START RECORDS FOR THE TASK
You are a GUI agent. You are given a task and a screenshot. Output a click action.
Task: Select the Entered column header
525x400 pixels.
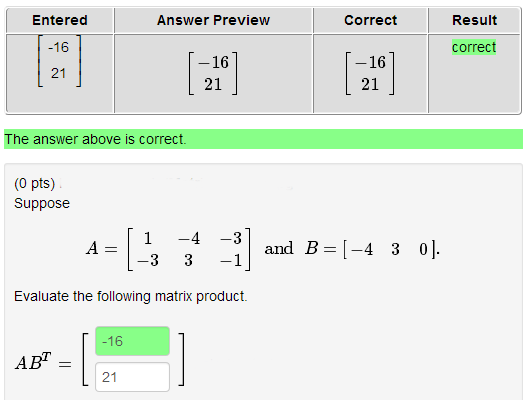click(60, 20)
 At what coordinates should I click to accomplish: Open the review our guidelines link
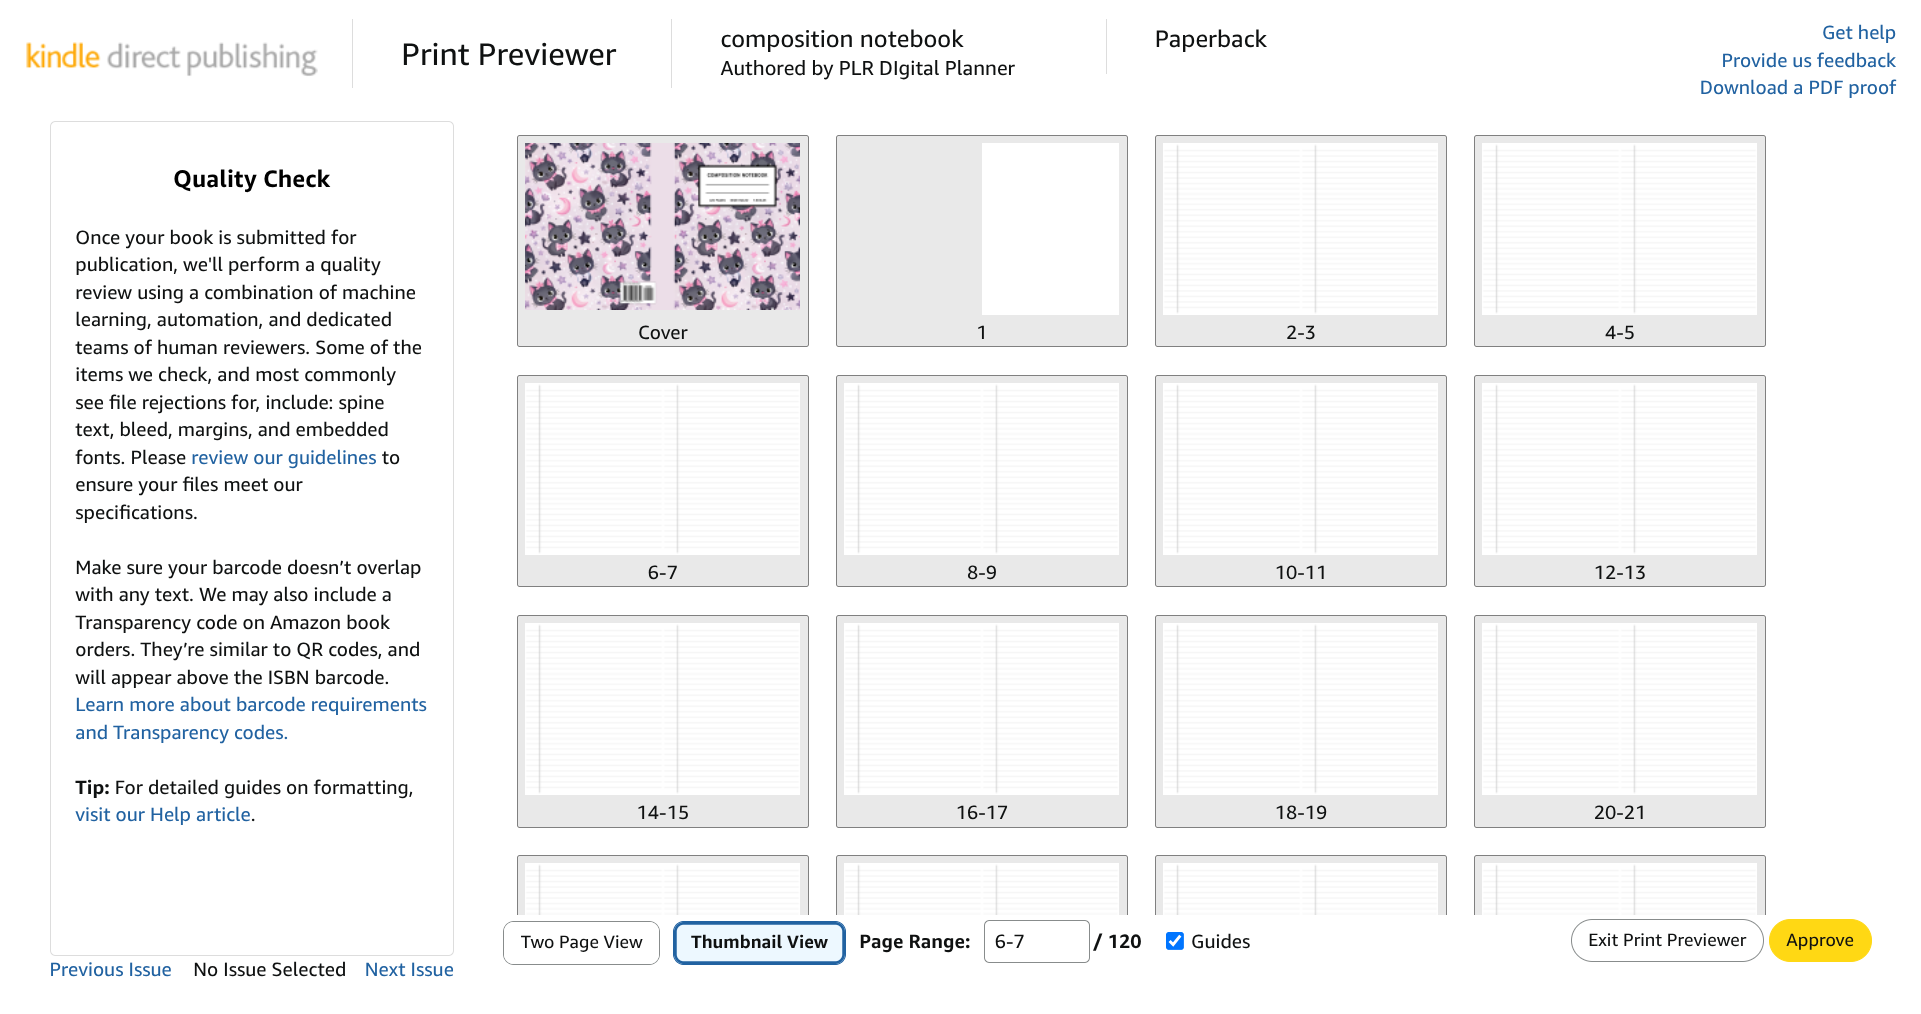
END RECORDS FOR THE TASK
START RECORDS FOR THE TASK
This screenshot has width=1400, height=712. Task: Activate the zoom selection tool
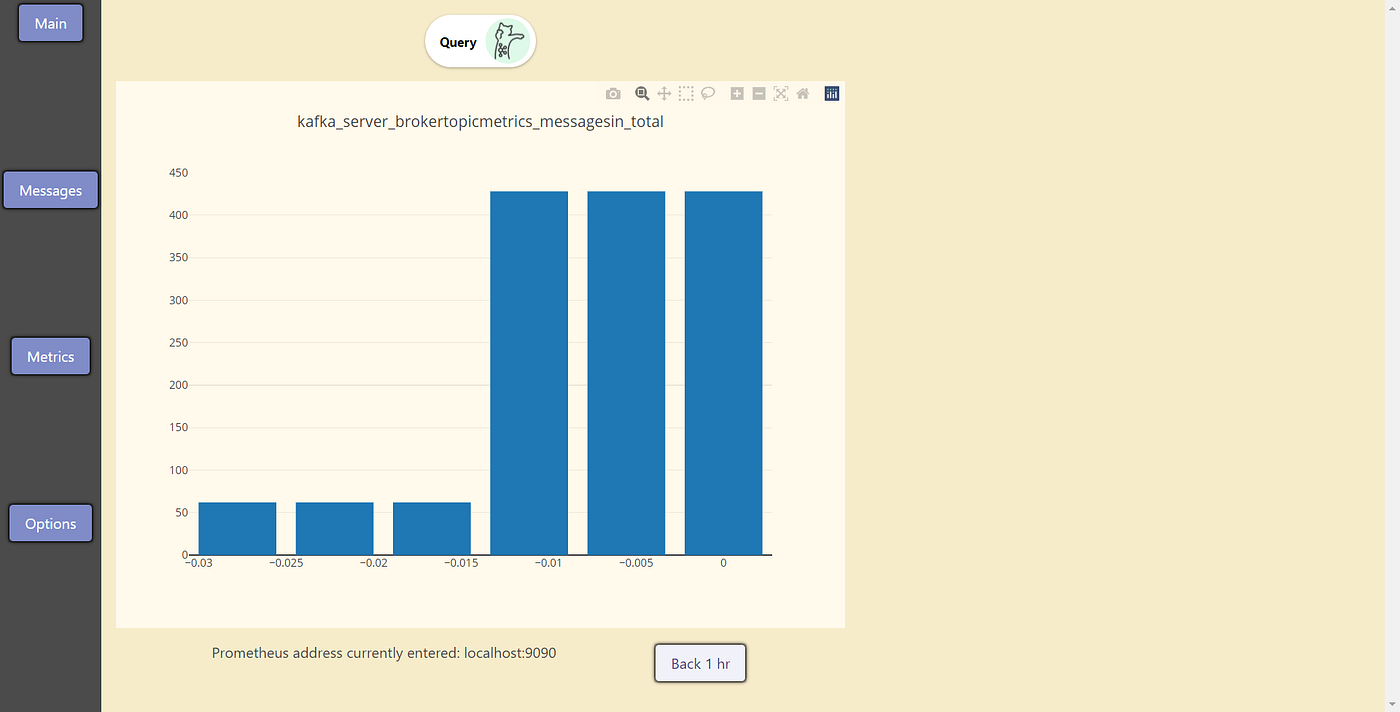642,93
END RECORDS FOR THE TASK
* **EXERCISE BRIEF**
Copy out the lines word for word, starting at the line with "You are a GUI" and ending with the line with "At what coordinates", both included. Leave out the pictures.

* **WORKED ANSWER**
You are a GUI agent. You are given a task and a screenshot. Output a click action.
Task: Select the Entered column header
525x400 pixels.
click(60, 20)
 At what coordinates should I click to accomplish: Open the review our guidelines link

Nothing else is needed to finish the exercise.